She knows she often goes overboard with it, eventually. Curling up besides him when they sit, working, on the couch, quietly nudging him until Coulson cuddles her in his arms while she explains the latest security snafu by their friends at CIA (or was it the FBI this time?).

Then after a year and a half they get a house in the city and though they don’t get to use it much there the freedom Daisy feels threatens to overwhelm her. At least the first few times. In the Playground and the Cocoon everything is semi-public, even their quarters. Here they are alone, and with relatively few interruptions.

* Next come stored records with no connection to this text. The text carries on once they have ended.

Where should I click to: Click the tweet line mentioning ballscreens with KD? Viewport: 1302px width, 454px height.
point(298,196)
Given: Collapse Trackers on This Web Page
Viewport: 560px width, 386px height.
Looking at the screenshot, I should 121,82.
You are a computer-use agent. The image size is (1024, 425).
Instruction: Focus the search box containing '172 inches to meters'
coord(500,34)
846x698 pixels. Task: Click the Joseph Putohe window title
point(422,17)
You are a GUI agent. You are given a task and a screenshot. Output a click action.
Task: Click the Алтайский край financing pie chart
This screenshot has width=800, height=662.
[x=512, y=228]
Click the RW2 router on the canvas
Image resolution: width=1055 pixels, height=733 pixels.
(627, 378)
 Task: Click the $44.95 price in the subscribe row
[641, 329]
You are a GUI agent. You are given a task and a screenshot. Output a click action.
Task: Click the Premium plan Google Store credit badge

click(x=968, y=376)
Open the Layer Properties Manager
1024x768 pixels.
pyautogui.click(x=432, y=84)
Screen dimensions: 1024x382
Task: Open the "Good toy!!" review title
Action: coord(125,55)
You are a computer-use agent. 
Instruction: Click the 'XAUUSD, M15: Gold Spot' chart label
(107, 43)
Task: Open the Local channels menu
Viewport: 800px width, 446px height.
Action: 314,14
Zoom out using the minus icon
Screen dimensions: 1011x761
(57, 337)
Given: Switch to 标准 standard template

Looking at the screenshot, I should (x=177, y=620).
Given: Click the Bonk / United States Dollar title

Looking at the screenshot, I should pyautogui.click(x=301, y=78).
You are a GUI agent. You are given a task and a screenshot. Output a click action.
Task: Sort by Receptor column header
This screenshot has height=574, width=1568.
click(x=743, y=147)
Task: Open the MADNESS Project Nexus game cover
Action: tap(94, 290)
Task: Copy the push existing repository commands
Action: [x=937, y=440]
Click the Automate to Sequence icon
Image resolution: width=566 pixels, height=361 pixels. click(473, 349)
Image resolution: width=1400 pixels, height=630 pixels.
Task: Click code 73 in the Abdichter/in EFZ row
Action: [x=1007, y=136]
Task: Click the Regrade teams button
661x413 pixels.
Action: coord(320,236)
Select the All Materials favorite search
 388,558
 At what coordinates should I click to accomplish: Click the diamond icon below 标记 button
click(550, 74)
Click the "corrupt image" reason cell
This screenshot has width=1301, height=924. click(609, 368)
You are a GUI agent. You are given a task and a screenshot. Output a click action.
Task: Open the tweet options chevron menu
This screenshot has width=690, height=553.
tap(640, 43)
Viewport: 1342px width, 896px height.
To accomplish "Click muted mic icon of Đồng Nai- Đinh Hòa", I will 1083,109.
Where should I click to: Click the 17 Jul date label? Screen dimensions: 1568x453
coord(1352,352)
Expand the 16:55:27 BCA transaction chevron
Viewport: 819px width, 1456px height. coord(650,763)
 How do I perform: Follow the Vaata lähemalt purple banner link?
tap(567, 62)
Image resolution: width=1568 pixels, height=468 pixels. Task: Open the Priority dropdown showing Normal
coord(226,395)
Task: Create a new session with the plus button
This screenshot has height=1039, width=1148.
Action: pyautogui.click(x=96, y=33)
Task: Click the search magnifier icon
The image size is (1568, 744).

“Are you okay?” Coulson asks one day, while he’s making lunch and Daisy has entered the kitchen and hugged him from behind, staying like that, pressed to his back.

“I’m fine. Why?”

“You’ve been doing this more and more lately,” he says, in a careful voice. “Touching me. It just… doesn’t feel like you.”

Daisy smiles, because for once Coulson doesn’t seem to know her better than she knows himself.

She kisses him between the shoulders.

“I think this is me, the real me,” she says, hugging him tighter to make the point. “I just didn’t know it before.”

“I see.”

“You’d better get used to it.”

Coulson covers her hand with hers, resting over his chest. She can’t exactly see him smile but she can almost hear it and taste it.

“I don’t think getting used to it is going to be a problem.”

 

**Who sings a lullaby to help the baby sleep?**

They haven’t gotten to the point where they think about having children of their own. He guesses Daisy is still relatively young and can give herself some time. She seems to have her hands full fostering every orphaned Inhuman kid or disgruntled teenager when she has some free time. And now the occasional babysitting of May’s and Andrew’s baby.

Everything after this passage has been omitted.